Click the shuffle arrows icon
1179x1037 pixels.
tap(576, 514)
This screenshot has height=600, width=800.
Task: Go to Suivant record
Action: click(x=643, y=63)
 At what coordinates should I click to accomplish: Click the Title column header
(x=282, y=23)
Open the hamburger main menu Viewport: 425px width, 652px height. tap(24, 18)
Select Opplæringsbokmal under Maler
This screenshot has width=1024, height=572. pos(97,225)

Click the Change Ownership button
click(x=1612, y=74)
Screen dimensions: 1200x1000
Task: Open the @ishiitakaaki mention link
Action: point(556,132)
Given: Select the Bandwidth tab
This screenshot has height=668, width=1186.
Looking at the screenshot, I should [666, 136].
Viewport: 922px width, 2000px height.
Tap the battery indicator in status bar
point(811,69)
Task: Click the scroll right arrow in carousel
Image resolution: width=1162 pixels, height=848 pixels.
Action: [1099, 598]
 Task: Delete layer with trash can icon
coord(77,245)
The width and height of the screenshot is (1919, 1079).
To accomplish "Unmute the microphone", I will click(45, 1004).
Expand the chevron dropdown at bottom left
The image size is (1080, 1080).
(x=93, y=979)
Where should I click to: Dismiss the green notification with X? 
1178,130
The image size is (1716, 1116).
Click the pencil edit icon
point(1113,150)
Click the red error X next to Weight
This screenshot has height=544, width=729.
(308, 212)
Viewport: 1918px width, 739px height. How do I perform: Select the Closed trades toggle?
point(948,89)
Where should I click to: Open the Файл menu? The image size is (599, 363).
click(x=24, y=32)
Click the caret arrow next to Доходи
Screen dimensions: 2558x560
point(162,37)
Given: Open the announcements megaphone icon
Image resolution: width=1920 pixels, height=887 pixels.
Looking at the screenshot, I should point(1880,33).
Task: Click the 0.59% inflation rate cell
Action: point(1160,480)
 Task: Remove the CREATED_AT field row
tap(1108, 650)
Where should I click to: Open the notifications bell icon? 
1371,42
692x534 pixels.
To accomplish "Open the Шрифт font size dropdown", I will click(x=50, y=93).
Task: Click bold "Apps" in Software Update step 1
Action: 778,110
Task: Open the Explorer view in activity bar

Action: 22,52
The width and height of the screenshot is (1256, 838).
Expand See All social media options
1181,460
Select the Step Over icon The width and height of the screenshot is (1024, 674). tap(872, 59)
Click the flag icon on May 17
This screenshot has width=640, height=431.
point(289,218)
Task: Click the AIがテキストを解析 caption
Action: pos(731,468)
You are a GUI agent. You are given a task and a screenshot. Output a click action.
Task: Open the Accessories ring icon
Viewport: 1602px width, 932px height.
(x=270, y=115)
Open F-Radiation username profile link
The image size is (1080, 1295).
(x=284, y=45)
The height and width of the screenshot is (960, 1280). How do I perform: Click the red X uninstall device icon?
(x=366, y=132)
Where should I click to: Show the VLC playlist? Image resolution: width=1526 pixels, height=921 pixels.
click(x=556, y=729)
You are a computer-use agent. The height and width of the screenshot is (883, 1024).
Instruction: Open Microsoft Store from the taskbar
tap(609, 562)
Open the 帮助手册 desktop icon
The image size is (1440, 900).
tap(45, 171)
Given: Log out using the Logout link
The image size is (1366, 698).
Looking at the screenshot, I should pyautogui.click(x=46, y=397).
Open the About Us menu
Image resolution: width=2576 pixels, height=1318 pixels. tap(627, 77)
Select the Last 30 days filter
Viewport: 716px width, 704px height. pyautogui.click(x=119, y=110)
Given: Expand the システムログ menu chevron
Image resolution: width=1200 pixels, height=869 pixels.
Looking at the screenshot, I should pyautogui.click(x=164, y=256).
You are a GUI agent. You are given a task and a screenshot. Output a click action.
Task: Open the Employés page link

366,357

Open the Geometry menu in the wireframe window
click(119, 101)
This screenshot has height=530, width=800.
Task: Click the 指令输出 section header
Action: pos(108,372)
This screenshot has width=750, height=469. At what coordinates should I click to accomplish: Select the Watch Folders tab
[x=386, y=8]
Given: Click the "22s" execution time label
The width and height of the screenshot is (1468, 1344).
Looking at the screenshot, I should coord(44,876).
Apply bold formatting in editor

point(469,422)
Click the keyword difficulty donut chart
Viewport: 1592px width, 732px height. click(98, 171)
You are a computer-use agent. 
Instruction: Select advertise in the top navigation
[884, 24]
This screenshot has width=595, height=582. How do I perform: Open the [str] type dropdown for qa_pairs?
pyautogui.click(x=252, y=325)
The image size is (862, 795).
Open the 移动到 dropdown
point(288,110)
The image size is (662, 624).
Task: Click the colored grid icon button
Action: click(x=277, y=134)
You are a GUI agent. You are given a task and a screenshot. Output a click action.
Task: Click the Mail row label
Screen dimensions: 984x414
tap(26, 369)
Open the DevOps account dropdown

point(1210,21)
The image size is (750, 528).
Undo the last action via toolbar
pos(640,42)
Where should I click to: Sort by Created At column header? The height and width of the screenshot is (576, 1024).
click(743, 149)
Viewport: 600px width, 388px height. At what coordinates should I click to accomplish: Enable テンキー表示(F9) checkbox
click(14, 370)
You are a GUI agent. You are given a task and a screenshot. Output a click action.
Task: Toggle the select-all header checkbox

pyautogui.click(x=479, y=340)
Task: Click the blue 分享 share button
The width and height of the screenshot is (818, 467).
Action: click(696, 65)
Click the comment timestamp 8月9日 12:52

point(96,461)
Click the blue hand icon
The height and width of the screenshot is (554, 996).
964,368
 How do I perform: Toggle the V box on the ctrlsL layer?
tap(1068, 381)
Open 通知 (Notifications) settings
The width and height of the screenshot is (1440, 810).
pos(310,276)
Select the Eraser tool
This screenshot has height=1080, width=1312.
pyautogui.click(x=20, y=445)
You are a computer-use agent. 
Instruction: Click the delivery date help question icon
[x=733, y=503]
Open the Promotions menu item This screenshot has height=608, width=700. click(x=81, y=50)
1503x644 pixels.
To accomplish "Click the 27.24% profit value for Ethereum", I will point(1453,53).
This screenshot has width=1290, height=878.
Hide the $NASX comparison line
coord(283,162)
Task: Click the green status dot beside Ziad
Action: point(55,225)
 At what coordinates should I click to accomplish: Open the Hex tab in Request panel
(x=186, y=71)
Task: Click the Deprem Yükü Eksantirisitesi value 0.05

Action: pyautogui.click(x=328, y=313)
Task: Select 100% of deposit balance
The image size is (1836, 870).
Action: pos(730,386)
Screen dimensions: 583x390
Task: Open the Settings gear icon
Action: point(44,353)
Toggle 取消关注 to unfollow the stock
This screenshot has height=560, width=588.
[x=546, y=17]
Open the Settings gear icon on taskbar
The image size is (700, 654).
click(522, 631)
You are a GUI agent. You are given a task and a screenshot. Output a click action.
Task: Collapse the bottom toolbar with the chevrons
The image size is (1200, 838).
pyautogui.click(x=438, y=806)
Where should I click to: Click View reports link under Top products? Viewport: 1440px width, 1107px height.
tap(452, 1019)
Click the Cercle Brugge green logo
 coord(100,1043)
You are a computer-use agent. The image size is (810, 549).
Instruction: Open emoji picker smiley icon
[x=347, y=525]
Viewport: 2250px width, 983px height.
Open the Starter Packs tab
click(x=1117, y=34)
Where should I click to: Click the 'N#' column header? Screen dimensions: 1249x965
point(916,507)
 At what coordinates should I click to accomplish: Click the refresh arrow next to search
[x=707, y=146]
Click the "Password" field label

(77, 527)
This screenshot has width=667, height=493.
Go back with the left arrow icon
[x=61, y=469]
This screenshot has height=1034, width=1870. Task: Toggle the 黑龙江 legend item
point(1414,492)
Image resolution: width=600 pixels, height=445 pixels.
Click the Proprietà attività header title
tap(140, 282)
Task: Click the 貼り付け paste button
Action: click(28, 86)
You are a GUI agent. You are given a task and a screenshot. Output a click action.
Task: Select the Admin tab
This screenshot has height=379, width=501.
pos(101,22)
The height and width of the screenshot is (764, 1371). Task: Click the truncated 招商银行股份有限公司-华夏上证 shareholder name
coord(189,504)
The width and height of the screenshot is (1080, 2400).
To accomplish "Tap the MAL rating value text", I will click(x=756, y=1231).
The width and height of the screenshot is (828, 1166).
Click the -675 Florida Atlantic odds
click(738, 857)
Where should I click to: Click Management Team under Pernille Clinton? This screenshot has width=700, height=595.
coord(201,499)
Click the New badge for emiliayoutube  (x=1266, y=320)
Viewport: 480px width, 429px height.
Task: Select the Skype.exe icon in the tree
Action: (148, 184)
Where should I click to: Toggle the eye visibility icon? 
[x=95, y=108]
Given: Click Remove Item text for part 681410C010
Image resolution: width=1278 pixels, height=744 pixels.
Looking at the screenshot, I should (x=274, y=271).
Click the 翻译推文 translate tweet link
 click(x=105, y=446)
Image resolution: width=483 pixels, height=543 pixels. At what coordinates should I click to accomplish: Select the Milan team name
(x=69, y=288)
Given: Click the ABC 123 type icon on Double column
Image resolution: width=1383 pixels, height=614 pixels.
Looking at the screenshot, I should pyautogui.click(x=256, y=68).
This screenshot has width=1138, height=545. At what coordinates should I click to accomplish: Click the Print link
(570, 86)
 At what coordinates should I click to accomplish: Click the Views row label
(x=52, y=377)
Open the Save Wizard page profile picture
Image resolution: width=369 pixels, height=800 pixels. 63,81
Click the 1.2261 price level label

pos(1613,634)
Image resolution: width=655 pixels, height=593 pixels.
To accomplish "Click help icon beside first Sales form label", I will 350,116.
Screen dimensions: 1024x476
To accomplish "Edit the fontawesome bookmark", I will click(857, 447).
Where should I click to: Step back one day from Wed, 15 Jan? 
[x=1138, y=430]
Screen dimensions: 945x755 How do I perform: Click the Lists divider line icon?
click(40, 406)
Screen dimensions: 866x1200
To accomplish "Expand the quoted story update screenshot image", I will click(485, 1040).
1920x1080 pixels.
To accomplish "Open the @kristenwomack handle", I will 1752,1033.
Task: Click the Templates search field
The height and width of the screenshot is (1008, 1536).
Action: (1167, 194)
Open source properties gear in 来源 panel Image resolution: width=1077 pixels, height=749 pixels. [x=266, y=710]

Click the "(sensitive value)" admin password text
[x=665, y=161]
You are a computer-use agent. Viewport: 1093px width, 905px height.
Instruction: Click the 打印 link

****************

What you should do: Please transcribe exactly the lines above from the line that has "Open the Starter Packs tab" up to and including the line that has "This screenshot has width=667, height=493."; no other line belongs in the answer.

Task response:
Open the Starter Packs tab
click(x=1117, y=34)
Where should I click to: Click the 'N#' column header? Screen dimensions: 1249x965
point(916,507)
 At what coordinates should I click to accomplish: Click the refresh arrow next to search
[x=707, y=146]
Click the "Password" field label

(77, 527)
This screenshot has width=667, height=493.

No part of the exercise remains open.